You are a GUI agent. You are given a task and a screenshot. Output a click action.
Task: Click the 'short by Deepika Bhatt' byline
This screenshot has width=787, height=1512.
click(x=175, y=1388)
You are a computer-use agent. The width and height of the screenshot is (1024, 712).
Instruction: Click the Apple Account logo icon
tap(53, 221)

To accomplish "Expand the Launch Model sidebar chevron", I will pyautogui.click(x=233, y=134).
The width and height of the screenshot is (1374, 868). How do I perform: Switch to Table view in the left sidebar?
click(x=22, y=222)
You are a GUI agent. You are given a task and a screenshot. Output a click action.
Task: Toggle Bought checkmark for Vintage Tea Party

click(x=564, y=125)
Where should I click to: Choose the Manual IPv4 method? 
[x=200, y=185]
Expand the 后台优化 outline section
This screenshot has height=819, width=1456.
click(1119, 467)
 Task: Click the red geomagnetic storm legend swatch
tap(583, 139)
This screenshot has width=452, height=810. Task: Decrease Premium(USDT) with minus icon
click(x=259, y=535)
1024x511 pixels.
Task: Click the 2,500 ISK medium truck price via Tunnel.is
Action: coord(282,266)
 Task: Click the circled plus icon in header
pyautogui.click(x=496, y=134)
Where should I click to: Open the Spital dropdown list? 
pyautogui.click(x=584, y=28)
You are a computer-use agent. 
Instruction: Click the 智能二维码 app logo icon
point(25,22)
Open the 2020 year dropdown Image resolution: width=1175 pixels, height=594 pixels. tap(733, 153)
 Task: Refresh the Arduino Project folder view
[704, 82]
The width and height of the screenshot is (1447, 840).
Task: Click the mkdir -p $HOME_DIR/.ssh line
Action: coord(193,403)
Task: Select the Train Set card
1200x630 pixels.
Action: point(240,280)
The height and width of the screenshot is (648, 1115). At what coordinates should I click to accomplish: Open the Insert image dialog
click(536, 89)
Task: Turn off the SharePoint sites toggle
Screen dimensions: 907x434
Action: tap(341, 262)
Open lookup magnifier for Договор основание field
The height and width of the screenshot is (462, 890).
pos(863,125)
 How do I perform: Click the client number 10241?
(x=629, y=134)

■ ■ ■ ■

Task goal:
Edit the lines above so that "dropdown" becomes "drop-down" wherever it appears, and leave everything else as it is.

Written response:
You are a GUI agent. You are given a task and a screenshot. Output a click action.
Task: Click the 'short by Deepika Bhatt' byline
This screenshot has width=787, height=1512.
click(x=175, y=1388)
You are a computer-use agent. The width and height of the screenshot is (1024, 712).
Instruction: Click the Apple Account logo icon
tap(53, 221)

To accomplish "Expand the Launch Model sidebar chevron", I will pyautogui.click(x=233, y=134).
The width and height of the screenshot is (1374, 868). How do I perform: Switch to Table view in the left sidebar?
click(x=22, y=222)
You are a GUI agent. You are given a task and a screenshot. Output a click action.
Task: Toggle Bought checkmark for Vintage Tea Party

click(x=564, y=125)
Where should I click to: Choose the Manual IPv4 method? 
[x=200, y=185]
Expand the 后台优化 outline section
This screenshot has height=819, width=1456.
click(1119, 467)
 Task: Click the red geomagnetic storm legend swatch
tap(583, 139)
This screenshot has width=452, height=810. Task: Decrease Premium(USDT) with minus icon
click(x=259, y=535)
1024x511 pixels.
Task: Click the 2,500 ISK medium truck price via Tunnel.is
Action: coord(282,266)
 Task: Click the circled plus icon in header
pyautogui.click(x=496, y=134)
Where should I click to: Open the Spital drop-down list? 
pyautogui.click(x=584, y=28)
You are a computer-use agent. 
Instruction: Click the 智能二维码 app logo icon
point(25,22)
Open the 2020 year drop-down Image resolution: width=1175 pixels, height=594 pixels. tap(733, 153)
 Task: Refresh the Arduino Project folder view
[704, 82]
The width and height of the screenshot is (1447, 840).
Task: Click the mkdir -p $HOME_DIR/.ssh line
Action: coord(193,403)
Task: Select the Train Set card
1200x630 pixels.
Action: point(240,280)
The height and width of the screenshot is (648, 1115). At what coordinates should I click to accomplish: Open the Insert image dialog
click(536, 89)
Task: Turn off the SharePoint sites toggle
Screen dimensions: 907x434
Action: tap(341, 262)
Open lookup magnifier for Договор основание field
The height and width of the screenshot is (462, 890).
pos(863,125)
 How do I perform: Click the client number 10241?
(x=629, y=134)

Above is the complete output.